:: DATA EXTRACTS ::

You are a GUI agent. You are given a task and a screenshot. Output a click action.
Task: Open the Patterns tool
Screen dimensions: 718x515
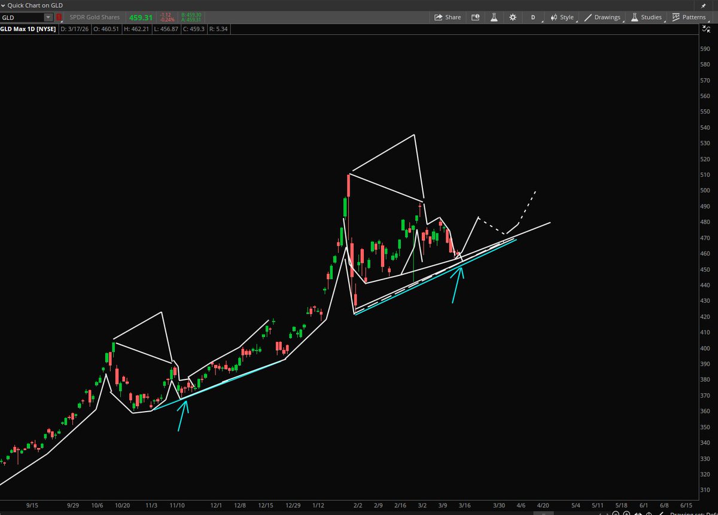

:::
:: DATA EXTRACTS ::

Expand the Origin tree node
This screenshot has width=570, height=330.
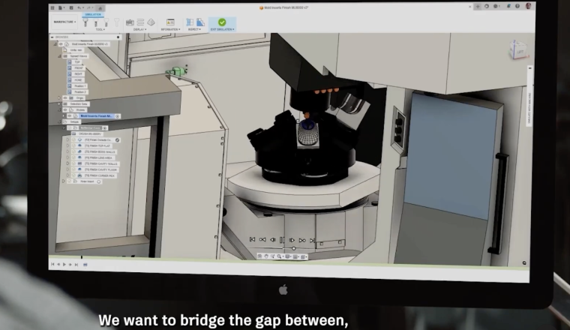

:::

• **TASK REQUIREMENTS**
Filter by the word "screenshot": copy every line of the data that holds it.

• **ANSWER TO THIS EXERCISE**
You are a GUI agent. You are given a task and a screenshot. Output a click action.
This screenshot has width=570, height=330.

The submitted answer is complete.